5 March 2004¿ The Brazilian Senate on Thursday approved a bill that would impose new rules on the ailing electricity sector, hoping to both keep a lid on energy prices and attract badly needed investment.

The bill creates a new pool system for energy sales using public auctions and relieves industrial companies that produce energy for their own needs — such as aluminum and steel producers from paying a special tax.

Under the new bill, power is divided into two segments “old” energy from power plants whose construction had been amortized, and “new” power from recent projects. There will be separate auctions for each segment.

Another change is that power from plants that became operative after January 2000 will be considered new.

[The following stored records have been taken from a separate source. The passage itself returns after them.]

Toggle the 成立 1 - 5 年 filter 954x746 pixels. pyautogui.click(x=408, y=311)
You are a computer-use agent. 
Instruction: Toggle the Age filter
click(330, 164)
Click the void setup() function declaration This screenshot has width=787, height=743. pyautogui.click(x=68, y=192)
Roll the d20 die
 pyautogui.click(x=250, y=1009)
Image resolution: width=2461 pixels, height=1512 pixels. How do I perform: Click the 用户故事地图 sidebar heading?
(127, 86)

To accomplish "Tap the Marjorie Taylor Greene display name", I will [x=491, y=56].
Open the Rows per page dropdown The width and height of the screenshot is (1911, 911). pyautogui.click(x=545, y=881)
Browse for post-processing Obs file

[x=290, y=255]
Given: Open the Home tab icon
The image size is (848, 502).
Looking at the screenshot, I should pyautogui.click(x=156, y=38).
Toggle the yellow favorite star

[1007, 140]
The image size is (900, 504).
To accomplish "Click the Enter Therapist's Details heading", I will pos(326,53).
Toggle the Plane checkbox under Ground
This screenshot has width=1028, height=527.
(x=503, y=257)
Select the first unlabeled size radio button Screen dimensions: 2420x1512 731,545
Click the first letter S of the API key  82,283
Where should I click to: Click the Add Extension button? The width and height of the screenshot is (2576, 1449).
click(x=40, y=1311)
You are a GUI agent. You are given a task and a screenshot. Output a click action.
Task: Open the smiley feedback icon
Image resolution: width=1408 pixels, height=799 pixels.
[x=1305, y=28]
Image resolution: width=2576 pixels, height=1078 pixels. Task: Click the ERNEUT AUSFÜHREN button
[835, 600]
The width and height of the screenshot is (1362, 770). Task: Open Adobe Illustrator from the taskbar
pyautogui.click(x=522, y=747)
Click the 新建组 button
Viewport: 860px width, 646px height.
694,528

The original plan had set the cut-off date in early 2003.

The change should help state oil giant Petrobras, which has some thermoelectric plants whose losses, due to a fall in power consumption, have affected the company’s otherwise stellar results, analysts said.

The new system will take full effect in 2006 — a year longer than originally planned.

Next Tuesday, senators will also vote on some 40 amendments to the legislation and on a second bill that creates a company to manage pool trading. Among the changes that still need to be approved is passing pool purchase costs on to consumers.

The two bills with Senate’s amendments still have to return to the lower house for approval.

Power sector stocks that had mostly been off Thursday, rose after the vote, but fell soon afterward.

Industry executives and some analysts have complained the new system relies too much on government control. Still, many analysts agree the new rules will be better than the current uncertainty caused by the lack of clear regulations.

Analysts estimate the power sector needs up to $4bn in private investment every year. Failure to expand generating capacity could lead to an electricity supply crises like the one that occurred in 2001, when power rationing was imposed for nine months, they said.